His documentary is not for the faint of heart, nor is it for those who cannot stomach the some of the facts of this case. The research and editing were especially skilled, balancing the tragic and perverted aspects of both Lorena as well as her former husband John. It also shines an uncomfortable light on us.
This was not just the tale of these two people, but it was a story emblematic of the history and tragedy of domestic violence in our contemporary society as well as all civilization.
The film draws a portrait of Lorena as an Ecuadoran immigrant with stars in her eyes and tragically naive and immature faculties for assessing the character of a man who would be worthy to marry or even allow to be intimate with her in any way. She clearly did not have the maturity or temperament to be married as such a young age to a seriously disturbed man as John Wayne Bobbitt. The end of the story pictures her in her mid-50's with a mature much wiser outlook, but with the war-wounds of a battered spouse. I was both outraged and unnerved by the fact that she took a knife and cut of her husband's genital, but I was also sympathetic to the horriffying abuse she suffered.
More tragically, the portrait of John is that of a deeply contradictory soul, one who is "not the brightest bulb in the pack" by the assessment of one of the lawyers in his criminal trial, and yet very mild, cordial and even shy. On the other hand, his persona contains that of an enraged survivor of childhood sexual and domestic abuse himself. By the end of the 8-hours of documentary footage, I felt both great compassion as well a deep contempt for this man who, although a pathological liar, was himself incapable of seeing that he first lies to himself about reality. In contrast to Lorena's survival, John remains clearly a lost soul with no one to support or understand him. I don't know whether to sit and listen to his pain or to wack him in the side of the head for having been one of the biggest a&*^%olles and perverted rapists in this century.
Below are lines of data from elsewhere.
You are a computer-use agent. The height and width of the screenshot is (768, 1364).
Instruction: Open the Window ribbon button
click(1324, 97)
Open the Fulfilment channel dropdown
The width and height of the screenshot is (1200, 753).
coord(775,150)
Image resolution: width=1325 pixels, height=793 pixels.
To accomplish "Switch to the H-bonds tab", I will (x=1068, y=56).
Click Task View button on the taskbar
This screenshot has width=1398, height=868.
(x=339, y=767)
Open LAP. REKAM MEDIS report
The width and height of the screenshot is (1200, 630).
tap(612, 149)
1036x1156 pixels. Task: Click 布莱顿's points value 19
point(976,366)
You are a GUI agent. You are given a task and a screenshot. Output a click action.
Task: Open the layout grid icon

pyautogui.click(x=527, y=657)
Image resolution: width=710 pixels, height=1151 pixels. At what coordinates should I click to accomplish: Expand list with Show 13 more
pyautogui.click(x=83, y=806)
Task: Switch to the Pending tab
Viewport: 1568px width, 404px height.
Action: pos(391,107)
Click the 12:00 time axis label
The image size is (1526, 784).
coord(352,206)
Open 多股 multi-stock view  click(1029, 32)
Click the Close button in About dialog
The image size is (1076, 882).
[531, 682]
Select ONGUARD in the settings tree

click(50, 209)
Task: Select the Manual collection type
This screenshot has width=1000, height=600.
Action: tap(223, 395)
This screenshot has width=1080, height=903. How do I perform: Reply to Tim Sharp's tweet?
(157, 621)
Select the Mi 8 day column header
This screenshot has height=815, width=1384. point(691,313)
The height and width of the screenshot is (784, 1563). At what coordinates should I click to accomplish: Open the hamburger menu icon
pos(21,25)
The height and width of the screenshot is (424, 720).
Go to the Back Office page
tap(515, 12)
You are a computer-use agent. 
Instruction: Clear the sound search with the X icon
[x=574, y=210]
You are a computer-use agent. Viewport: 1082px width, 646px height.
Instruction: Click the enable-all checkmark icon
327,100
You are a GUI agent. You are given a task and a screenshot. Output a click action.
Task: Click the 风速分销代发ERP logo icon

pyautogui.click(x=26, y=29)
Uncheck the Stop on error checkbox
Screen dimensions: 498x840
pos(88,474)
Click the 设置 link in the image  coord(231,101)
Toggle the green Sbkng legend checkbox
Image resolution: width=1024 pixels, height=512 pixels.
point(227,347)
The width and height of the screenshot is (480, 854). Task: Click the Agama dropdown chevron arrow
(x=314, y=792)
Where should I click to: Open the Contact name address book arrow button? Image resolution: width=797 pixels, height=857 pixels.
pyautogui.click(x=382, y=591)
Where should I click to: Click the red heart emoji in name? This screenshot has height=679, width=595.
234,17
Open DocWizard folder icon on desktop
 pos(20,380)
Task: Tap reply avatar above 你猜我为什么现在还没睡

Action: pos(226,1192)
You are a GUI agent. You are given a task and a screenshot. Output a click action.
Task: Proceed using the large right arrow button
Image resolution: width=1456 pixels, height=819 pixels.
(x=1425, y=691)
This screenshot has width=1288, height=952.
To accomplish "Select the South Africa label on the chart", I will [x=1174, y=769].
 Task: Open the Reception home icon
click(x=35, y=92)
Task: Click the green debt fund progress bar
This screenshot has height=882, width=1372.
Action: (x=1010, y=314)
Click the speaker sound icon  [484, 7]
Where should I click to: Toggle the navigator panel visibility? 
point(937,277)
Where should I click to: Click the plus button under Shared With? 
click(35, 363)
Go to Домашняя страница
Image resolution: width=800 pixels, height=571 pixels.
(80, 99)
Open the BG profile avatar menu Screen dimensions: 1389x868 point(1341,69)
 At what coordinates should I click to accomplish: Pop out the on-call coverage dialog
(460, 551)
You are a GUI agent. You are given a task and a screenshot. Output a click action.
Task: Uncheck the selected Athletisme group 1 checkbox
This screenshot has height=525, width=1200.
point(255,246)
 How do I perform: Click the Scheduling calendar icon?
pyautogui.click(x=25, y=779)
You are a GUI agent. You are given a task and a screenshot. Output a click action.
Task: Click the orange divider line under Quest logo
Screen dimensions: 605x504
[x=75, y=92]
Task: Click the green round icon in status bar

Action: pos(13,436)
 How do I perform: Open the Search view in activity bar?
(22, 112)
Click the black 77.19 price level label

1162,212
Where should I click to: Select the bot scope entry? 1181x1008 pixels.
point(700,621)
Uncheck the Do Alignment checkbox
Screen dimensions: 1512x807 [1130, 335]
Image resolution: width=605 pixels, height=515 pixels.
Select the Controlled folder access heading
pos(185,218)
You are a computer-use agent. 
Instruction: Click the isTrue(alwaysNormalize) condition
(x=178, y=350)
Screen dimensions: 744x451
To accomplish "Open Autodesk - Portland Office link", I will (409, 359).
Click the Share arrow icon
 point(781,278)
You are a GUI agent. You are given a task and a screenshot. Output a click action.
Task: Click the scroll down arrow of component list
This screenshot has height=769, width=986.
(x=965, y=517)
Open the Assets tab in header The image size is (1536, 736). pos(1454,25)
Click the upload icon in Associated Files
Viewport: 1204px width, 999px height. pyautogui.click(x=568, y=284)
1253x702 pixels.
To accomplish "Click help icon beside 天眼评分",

He makes me ashamed to be a man and makes me understand all the rage of women against men in general, although he is a symbol of the lowest among our gender.
Finally, the film did a great job of shining a light on us, society and the media, for treating the Bobbitt case as a form of perverted and amusing tabloid entertainment on the one hand and as an epic tragedy of our own selves on the other. At some points the film causes us to look at the situation with tongue-in-cheek satisfaction that of a man who got what was coming to him and a look at a couple who seemed to have deserved each other. Then again it caused us all to look soberly into the mirror of our own perversions and weep with horror at what we have become.
After decades since this incident, will domestic violence cease in America? Will be ever be healed? The film's message seems to be "probably not": we remain in denial and the current climate of our culture (Epstein, Wienstein, the #MeToo movement, Trump in the Oval Office, etc.), it will probably get worse. Perhaps much worse.
I marked this as containing spoilers since some viewers may be unaware of the facts and history of a case that is widely known by most Americans.